*** Opening of Data supplied ***

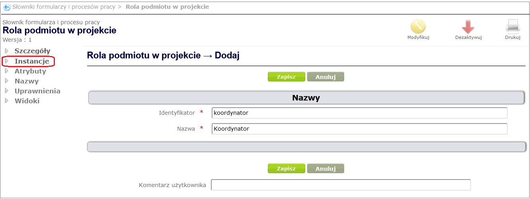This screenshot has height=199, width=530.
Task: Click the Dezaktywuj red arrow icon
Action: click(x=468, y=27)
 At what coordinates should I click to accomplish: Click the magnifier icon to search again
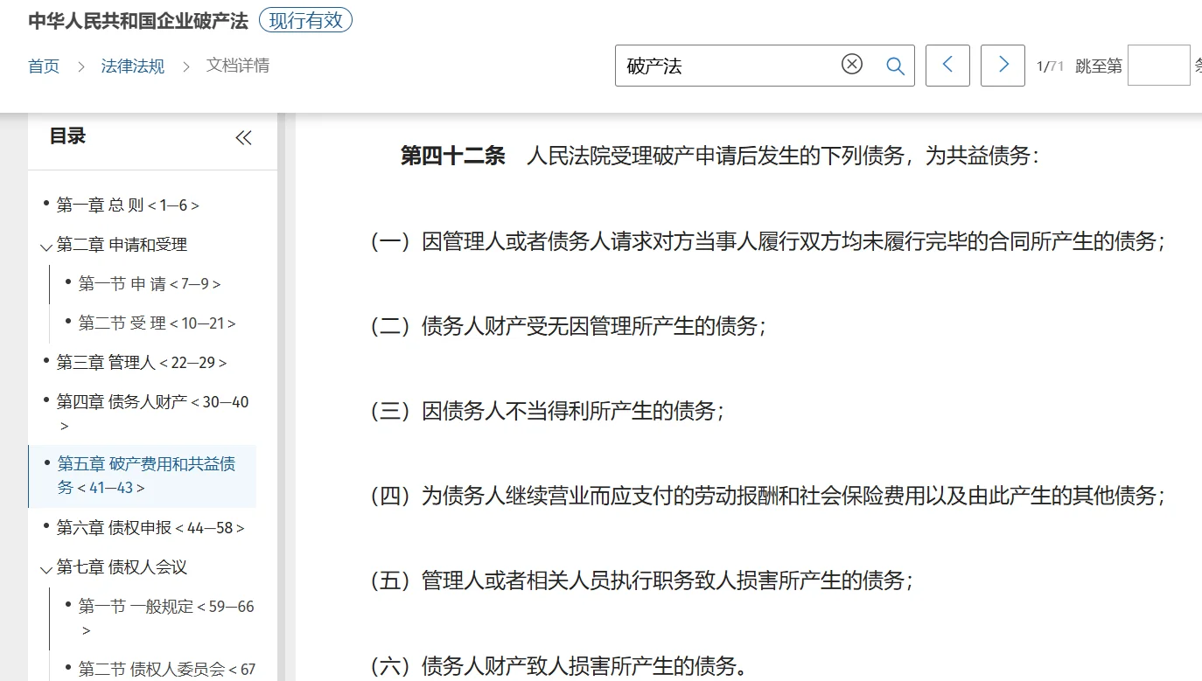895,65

*** Close of Data supplied ***
*** Opening of Data supplied ***

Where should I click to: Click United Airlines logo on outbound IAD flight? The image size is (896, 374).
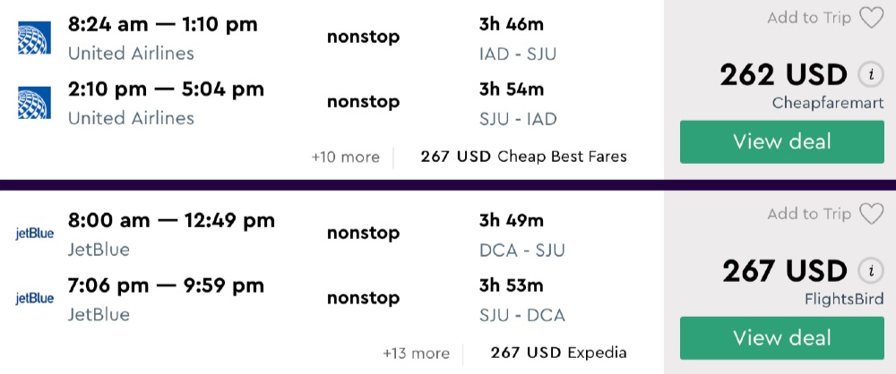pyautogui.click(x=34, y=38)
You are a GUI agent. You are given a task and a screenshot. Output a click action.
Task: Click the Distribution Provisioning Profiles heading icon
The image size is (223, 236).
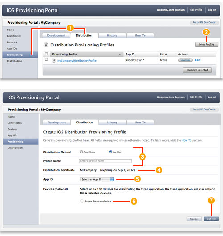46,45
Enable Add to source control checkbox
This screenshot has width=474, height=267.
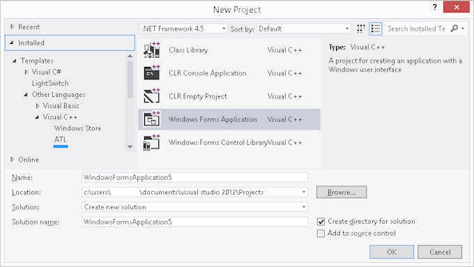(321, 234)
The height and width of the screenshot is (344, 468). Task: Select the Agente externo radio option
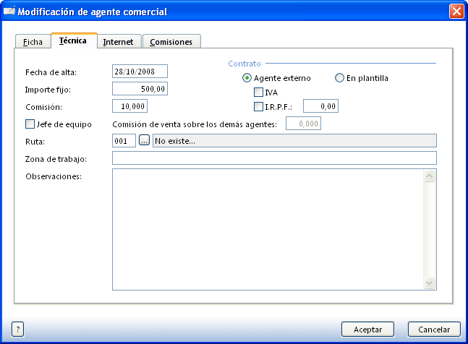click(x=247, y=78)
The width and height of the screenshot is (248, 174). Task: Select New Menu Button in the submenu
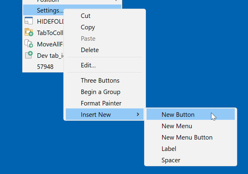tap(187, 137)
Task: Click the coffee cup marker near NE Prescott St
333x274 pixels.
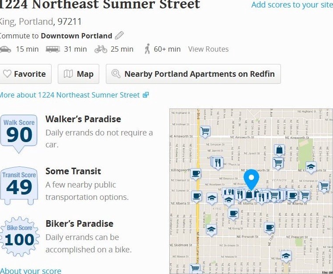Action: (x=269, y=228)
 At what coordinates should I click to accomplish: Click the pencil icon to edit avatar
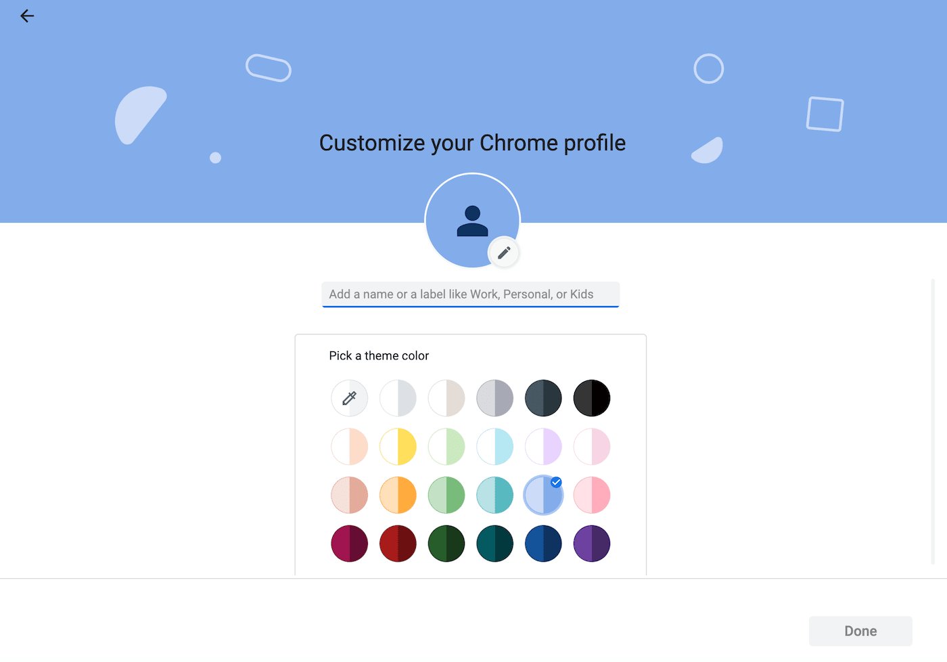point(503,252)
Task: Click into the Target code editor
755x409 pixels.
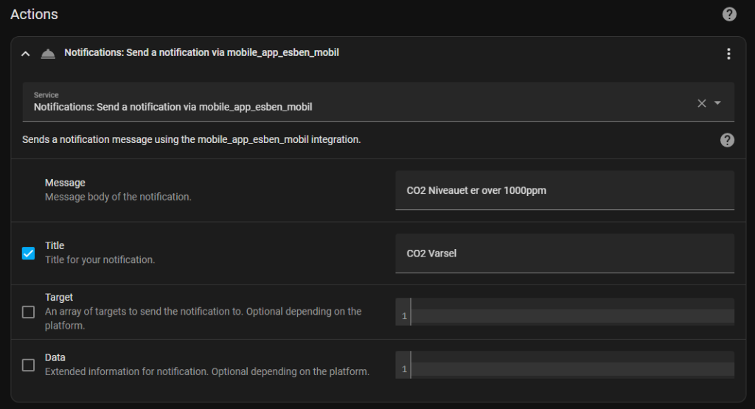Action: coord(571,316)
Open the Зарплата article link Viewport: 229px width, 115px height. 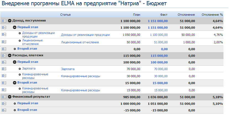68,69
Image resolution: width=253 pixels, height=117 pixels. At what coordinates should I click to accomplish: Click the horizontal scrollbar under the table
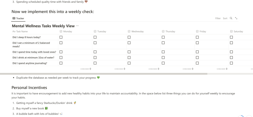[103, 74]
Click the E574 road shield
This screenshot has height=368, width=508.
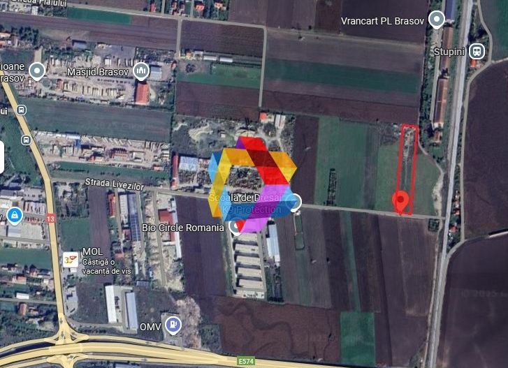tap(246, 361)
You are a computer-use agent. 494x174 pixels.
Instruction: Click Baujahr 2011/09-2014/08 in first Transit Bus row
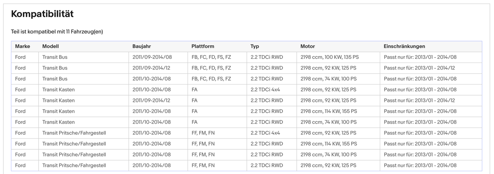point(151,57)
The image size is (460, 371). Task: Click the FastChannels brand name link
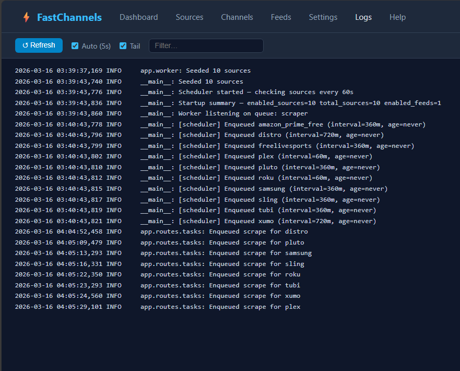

*** Close of Data supplied ***

◆ **Assigned task**: Your answer must be the exact lines from the records above, from the one containing "Image resolution: width=253" through the one containing "The image size is (460, 371).", both included, with every picture left out.

◆ **Written answer**:
Image resolution: width=253 pixels, height=117 pixels. At what coordinates should I click to accomplish: Click the horizontal scrollbar under the table
[103, 74]
Click the E574 road shield
This screenshot has height=368, width=508.
tap(246, 361)
You are a computer-use agent. 494x174 pixels.
Instruction: Click Baujahr 2011/09-2014/08 in first Transit Bus row
point(151,57)
The image size is (460, 371). Task: Click the FastChannels brand name link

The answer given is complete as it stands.